Masi: Saviano sbaglia e Santoro potrebbe non tornare a gennaio

Su di lui pende una richiesta di dimissioni pesante, quella che i giornalisti iscritti all’Usigrai formalizzeranno oggi attraverso un referendum, ma il direttore generale della Rai, Mauro Masi, non sembra preoccuparsene troppo: “Rispondo al cda e all’azionista – ha spiegato il numero uno di viale Mazzini in un’intervista a “La Repubblica” – ma i giornalisti devono sapere che ho due obiettivi: il risanamento dei conti, già avviato, e rendere effettivamente pluralista la Rai“.

Sul programma andato in onda ieri sera su Rai3, in cui un incontenibile Roberto Benigni ha ironizzato anche su di lui, ha congelato ogni commento: “L’ho seguito solo a tratti – ha detto il dg – È una trasmissione articolata, voglio rivederla per dare un giudizio compiuto”. Ma a Roberto Saviano, che ha rimarcato la tesi secondo la quale la dirigenza Rai avrebbe tentato in ogni modo di ostacolare la messa in onda di “Vieni via con me“, Mauro Masi ha risposto: “Se insiste su questo sbaglia“.

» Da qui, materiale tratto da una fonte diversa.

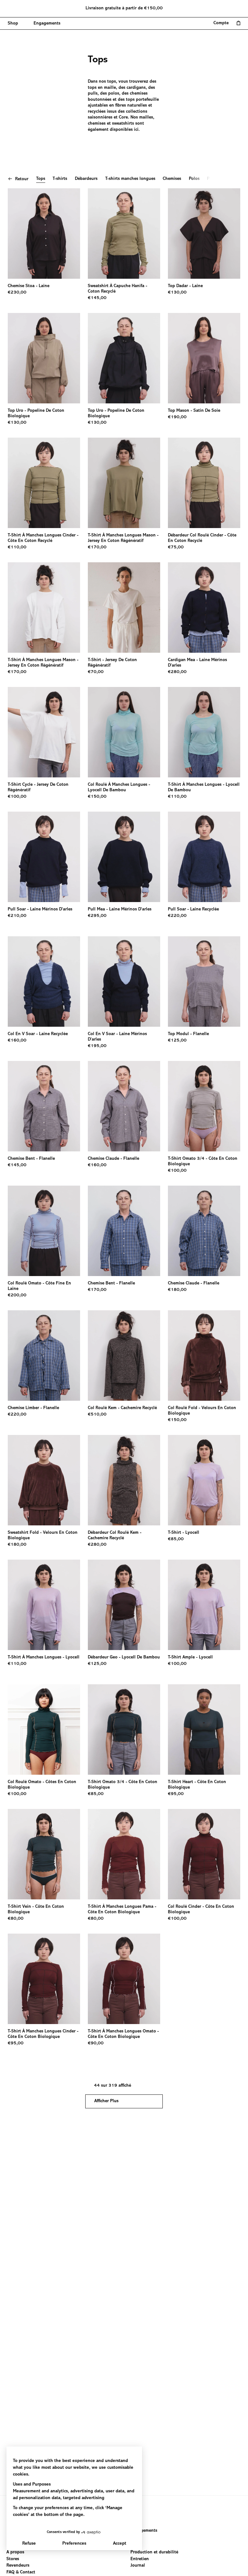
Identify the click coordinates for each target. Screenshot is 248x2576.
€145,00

Non sono un censore – ha insistito il dirigente Rai – non ho mai messo il bavaglio a nessuno. Voglio essere giudicato sui fatti e i fatti dicono che tutte le trasmissioni sono in onda. Ma tutti dovrebbero rispettare le stesse regole”. Primo tra tutti, Michele Santoro, con il quale il dg sembra aver ingaggiato un braccio di ferro infinito. Alla domanda se continueremo a vedere “Annozero” anche a gennaio: “Non è detto – si è smarcato Masi – Non escludo nulla e anche Santoro, che è sempre imprevedibile, non esclude nulla”.

“Con lui – ha continuato il direttore di viale Mazzini – avevamo avviato una trattativa utile per tutti. La Rai poteva recuperare uno spazio editoriale che Santoro occupa grazie a due sentenze uniche nel mondo civile, ma penso anche nella galassia più sperduta. Roba da extraterrestri. Allo stesso tempo – ha precisato – l’azienda poteva usare la professionalità di Michele in altro modo”.

Quanto alla necessità di far quadrare i conti, indiscutibilmente in rosso, il direttore generale della Rai ha ammesso l’urgenza di stingere la cinghia: “Ci sono sprechi da eliminare – ha detto – e abbiamo già iniziato. Faremo una riflessione molto seria anche sui diritti sportivi. Certe cifre folli non possiamo permettercele. Una partita della nazionale, che pure il servizio pubblico deve seguire, costa ormai parecchi milioni e noi – ha spiegato Masi – siamo alle prese con un risanamento che punta a mantenere i livelli occupazionali. Tra una partita dell’Italia e i posti di lavoro – ha concluso – io scelgo i posti di lavoro“.